*Exercise inputs*:

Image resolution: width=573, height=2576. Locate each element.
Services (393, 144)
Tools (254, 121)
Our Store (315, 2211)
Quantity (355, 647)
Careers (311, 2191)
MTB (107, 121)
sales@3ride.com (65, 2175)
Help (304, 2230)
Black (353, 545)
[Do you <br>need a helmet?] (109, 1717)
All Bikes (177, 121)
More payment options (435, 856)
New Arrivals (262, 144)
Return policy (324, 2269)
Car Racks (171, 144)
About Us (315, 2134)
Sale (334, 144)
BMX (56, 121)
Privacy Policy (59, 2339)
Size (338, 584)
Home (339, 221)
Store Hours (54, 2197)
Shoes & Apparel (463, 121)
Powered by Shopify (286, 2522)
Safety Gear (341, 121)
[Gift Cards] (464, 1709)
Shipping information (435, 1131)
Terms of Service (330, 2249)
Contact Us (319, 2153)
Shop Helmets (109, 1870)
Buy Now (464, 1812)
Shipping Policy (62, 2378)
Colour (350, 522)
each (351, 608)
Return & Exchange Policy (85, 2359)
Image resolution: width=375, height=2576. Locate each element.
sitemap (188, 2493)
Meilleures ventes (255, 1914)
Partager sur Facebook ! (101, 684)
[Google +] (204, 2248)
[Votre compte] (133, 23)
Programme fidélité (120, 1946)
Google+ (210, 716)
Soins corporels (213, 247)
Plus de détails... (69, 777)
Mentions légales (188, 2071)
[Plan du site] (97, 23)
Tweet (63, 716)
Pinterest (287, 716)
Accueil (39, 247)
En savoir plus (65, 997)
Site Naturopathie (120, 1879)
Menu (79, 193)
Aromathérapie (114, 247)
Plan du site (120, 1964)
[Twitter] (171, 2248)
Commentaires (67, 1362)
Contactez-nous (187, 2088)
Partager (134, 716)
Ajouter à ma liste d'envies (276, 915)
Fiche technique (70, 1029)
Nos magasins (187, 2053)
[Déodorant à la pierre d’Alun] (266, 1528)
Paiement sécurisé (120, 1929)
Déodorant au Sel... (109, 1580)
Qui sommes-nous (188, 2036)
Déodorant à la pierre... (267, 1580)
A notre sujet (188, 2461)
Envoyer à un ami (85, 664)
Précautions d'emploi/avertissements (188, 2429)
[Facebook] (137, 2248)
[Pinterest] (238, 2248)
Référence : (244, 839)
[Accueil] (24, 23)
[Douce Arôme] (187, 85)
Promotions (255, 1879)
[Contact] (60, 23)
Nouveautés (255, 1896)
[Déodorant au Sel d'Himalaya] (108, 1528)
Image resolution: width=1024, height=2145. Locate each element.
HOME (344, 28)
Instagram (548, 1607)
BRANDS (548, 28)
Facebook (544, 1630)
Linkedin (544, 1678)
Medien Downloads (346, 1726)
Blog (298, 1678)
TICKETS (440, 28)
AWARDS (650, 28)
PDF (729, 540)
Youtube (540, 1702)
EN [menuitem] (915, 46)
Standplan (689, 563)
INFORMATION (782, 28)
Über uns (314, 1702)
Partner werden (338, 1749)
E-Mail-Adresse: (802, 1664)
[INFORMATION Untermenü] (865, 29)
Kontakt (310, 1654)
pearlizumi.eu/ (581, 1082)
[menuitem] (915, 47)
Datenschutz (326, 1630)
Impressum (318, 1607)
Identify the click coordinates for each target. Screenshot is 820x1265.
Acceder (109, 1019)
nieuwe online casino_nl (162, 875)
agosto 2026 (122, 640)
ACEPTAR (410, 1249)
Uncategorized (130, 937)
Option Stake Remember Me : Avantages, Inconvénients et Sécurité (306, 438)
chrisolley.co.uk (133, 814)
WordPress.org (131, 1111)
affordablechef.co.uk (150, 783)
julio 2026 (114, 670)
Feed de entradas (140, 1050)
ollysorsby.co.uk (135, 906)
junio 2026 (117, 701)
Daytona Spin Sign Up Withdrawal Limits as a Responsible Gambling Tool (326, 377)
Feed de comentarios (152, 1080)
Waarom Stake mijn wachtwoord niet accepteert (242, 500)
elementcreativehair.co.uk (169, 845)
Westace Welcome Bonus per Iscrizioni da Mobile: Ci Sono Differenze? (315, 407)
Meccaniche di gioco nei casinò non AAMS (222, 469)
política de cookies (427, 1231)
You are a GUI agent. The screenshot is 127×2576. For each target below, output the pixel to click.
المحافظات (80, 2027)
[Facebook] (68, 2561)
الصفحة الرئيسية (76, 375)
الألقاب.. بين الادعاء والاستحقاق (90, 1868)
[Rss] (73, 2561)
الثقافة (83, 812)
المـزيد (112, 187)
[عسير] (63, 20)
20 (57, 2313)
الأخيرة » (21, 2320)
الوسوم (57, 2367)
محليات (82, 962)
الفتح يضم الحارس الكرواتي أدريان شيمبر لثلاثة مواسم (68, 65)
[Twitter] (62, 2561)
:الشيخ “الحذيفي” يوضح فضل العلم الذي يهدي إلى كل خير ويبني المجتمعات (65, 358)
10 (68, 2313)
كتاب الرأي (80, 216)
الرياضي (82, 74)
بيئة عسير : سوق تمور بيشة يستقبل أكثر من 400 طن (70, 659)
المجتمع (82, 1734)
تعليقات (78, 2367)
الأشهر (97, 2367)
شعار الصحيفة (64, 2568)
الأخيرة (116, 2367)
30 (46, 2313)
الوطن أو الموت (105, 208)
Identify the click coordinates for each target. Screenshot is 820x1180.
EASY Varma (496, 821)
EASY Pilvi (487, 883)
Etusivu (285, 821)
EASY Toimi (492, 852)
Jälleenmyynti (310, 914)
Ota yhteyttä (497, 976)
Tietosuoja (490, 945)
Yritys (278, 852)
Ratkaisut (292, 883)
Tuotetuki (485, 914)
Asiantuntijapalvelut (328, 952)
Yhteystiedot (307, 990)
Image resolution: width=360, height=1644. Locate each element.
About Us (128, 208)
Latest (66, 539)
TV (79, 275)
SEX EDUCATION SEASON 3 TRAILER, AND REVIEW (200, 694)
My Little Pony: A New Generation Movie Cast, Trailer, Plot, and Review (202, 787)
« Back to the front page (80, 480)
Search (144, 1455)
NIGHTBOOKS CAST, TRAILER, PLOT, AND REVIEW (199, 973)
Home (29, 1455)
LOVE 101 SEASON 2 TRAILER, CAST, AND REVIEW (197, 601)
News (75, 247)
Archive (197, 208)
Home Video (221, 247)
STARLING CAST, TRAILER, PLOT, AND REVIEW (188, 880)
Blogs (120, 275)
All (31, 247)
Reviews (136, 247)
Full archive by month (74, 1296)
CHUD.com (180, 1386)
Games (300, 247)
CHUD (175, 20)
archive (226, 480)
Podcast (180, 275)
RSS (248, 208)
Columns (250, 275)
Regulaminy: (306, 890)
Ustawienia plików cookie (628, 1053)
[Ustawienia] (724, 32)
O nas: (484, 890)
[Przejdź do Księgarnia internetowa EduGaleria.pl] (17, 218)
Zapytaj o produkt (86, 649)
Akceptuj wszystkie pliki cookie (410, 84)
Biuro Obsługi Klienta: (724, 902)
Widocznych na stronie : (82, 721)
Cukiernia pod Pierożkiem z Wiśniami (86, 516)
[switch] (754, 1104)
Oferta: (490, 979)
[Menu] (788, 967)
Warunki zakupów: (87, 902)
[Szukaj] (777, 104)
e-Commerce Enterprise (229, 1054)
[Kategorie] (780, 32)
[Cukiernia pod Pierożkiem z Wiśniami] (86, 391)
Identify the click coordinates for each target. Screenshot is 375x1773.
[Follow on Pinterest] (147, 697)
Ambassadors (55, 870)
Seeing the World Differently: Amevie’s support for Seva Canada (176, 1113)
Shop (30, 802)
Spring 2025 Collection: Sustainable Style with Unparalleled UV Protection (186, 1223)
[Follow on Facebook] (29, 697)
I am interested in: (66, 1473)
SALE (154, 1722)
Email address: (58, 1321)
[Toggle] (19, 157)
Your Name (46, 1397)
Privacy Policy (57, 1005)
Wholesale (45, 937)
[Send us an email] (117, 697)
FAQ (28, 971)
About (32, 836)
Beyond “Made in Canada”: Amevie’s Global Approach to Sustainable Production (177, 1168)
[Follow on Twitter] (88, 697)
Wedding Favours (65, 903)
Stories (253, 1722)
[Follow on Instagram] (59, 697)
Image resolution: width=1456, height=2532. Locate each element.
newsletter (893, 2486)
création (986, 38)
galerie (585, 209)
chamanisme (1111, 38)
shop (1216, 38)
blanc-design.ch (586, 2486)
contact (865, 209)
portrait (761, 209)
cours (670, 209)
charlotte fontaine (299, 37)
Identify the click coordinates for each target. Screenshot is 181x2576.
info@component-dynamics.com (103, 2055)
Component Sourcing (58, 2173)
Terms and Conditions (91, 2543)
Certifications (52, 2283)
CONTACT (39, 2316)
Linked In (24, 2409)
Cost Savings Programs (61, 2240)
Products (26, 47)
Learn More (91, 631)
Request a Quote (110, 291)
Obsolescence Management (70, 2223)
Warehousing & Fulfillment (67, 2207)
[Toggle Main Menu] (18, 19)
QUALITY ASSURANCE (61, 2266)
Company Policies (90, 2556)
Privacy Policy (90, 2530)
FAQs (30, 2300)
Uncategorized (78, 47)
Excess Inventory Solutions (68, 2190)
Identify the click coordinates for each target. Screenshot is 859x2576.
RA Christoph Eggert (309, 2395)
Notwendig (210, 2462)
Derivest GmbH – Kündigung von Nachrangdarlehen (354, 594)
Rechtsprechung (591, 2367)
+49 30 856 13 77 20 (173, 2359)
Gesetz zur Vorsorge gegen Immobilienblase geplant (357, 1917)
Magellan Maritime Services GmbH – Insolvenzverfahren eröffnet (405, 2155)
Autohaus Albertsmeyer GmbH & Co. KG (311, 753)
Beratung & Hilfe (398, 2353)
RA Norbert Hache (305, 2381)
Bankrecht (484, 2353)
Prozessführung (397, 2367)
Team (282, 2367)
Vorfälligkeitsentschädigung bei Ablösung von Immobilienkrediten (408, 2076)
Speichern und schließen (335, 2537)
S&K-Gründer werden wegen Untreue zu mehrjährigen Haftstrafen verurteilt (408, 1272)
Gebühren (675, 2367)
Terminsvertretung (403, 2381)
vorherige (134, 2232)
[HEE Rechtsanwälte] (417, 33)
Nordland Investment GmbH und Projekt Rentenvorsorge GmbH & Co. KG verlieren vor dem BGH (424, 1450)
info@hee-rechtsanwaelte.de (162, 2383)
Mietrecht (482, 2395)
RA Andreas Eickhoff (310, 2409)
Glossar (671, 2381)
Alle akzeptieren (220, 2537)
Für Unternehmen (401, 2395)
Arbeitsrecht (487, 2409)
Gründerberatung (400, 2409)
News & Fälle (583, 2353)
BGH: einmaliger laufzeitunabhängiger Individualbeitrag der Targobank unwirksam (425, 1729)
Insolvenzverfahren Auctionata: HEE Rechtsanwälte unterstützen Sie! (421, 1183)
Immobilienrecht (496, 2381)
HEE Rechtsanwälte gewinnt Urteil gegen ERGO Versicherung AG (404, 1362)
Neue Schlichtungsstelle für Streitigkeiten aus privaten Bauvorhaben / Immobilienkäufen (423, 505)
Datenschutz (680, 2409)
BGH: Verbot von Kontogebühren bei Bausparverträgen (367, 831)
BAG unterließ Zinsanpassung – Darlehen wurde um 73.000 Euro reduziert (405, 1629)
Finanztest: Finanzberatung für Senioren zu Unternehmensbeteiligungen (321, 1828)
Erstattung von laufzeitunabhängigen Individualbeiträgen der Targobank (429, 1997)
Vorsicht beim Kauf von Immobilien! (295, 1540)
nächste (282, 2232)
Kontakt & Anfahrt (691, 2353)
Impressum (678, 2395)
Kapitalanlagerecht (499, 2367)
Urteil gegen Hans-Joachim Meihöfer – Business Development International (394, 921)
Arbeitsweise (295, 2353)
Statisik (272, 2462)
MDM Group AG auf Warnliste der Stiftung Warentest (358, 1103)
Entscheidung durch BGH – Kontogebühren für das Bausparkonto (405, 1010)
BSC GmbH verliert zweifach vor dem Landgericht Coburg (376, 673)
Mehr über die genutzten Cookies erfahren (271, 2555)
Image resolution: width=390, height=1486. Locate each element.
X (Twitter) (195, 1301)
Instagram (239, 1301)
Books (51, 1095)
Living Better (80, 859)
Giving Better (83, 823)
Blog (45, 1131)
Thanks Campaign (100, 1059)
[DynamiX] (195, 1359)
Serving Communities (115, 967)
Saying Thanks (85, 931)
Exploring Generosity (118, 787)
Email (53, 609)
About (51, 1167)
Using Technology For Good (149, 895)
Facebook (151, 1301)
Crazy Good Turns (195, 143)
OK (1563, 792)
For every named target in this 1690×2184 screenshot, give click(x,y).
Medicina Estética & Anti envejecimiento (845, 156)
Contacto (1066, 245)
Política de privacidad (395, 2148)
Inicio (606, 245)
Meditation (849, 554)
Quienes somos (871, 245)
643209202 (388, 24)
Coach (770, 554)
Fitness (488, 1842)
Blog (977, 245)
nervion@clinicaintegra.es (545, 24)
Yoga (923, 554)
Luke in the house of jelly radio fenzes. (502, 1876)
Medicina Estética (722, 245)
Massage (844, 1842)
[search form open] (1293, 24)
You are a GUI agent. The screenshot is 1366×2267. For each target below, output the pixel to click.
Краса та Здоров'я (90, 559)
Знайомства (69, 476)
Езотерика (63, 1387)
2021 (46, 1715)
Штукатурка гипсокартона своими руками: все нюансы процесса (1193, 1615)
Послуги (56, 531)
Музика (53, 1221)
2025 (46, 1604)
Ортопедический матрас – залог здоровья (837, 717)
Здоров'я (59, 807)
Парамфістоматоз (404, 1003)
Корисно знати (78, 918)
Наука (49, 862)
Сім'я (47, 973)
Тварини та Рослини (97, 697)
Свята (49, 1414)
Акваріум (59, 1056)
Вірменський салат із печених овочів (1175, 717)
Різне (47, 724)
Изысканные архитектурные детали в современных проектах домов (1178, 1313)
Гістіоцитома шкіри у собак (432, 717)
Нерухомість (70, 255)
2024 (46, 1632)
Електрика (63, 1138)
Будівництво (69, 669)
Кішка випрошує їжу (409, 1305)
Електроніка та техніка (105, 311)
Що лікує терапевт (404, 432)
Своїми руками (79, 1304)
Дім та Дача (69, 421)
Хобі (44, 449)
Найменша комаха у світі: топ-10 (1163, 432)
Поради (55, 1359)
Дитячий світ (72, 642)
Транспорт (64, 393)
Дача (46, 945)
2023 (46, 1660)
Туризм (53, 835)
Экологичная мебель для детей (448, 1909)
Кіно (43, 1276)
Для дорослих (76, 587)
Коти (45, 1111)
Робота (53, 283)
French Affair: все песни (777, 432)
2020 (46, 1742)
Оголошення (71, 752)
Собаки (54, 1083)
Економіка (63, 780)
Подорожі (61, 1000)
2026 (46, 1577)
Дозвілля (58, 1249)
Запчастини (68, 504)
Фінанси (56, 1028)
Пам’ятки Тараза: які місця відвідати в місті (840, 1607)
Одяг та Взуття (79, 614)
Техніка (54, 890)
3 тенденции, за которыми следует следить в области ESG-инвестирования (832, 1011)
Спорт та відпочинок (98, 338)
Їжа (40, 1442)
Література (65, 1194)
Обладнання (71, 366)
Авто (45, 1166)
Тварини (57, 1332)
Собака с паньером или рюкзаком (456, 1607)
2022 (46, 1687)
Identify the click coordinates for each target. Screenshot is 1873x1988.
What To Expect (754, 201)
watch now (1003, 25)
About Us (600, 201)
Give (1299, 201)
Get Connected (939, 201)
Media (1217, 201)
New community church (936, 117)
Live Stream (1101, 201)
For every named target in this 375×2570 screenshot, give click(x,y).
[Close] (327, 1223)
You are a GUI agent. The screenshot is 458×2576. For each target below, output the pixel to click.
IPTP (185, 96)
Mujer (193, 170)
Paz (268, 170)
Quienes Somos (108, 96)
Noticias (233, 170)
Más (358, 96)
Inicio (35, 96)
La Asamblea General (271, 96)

*What is required*:
The count, and nothing else: how many lines of the entries contain the word "height"?

*Answer box*:
6